» To do
Send back every record word for word, with nothing missing.

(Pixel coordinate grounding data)
══════════════════════════════
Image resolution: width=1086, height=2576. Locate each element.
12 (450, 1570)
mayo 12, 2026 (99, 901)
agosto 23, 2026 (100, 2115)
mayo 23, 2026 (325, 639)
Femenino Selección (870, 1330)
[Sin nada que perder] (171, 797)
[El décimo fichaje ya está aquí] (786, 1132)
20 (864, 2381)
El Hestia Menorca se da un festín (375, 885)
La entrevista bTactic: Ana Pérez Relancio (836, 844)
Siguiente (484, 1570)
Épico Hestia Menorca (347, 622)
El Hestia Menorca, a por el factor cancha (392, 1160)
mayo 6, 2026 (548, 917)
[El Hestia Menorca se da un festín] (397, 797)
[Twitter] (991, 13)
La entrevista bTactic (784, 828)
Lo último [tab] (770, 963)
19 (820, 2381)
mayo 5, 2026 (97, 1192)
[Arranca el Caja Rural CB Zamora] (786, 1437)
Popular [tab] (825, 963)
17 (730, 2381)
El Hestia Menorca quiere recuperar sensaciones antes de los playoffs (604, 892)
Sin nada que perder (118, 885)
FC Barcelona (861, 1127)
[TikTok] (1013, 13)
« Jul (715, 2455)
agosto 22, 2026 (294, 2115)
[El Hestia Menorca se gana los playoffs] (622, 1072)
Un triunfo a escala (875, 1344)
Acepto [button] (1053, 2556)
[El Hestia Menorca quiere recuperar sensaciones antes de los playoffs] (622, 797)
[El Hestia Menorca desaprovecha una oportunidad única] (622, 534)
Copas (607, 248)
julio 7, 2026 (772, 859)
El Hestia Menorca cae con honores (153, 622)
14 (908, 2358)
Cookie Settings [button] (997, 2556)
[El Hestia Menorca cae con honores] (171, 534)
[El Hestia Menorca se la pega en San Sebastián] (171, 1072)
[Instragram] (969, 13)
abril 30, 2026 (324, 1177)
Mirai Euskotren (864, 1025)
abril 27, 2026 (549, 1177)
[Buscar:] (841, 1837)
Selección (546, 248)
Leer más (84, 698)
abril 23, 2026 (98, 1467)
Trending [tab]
══════════════════════════════
» Your response
Image resolution: width=1086, height=2576. Locate each element.
12 (450, 1570)
mayo 12, 2026 (99, 901)
agosto 23, 2026 (100, 2115)
mayo 23, 2026 (325, 639)
Femenino Selección (870, 1330)
[Sin nada que perder] (171, 797)
[El décimo fichaje ya está aquí] (786, 1132)
20 (864, 2381)
El Hestia Menorca se da un festín (375, 885)
La entrevista bTactic: Ana Pérez Relancio (836, 844)
Siguiente (484, 1570)
Épico Hestia Menorca (347, 622)
El Hestia Menorca, a por el factor cancha (392, 1160)
mayo 6, 2026 (548, 917)
[El Hestia Menorca se da un festín] (397, 797)
[Twitter] (991, 13)
La entrevista bTactic (784, 828)
Lo último [tab] (770, 963)
19 (820, 2381)
mayo 5, 2026 (97, 1192)
[Arranca el Caja Rural CB Zamora] (786, 1437)
Popular [tab] (825, 963)
17 (730, 2381)
El Hestia Menorca quiere recuperar sensaciones antes de los playoffs (604, 892)
Sin nada que perder (118, 885)
FC Barcelona (861, 1127)
[TikTok] (1013, 13)
« Jul (715, 2455)
agosto 22, 2026 (294, 2115)
[El Hestia Menorca se gana los playoffs] (622, 1072)
Un triunfo a escala (875, 1344)
Acepto [button] (1053, 2556)
[El Hestia Menorca quiere recuperar sensaciones antes de los playoffs] (622, 797)
[El Hestia Menorca desaprovecha una oportunidad única] (622, 534)
Copas (607, 248)
julio 7, 2026 (772, 859)
El Hestia Menorca cae con honores (153, 622)
14 (908, 2358)
Cookie Settings [button] (997, 2556)
[El Hestia Menorca cae con honores] (171, 534)
[El Hestia Menorca se la pega en San Sebastián] (171, 1072)
[Instragram] (969, 13)
abril 30, 2026 (324, 1177)
Mirai Euskotren (864, 1025)
abril 27, 2026 (549, 1177)
[Buscar:] (841, 1837)
Selección (546, 248)
Leer más (84, 698)
abril 23, 2026 (98, 1467)
Trending [tab]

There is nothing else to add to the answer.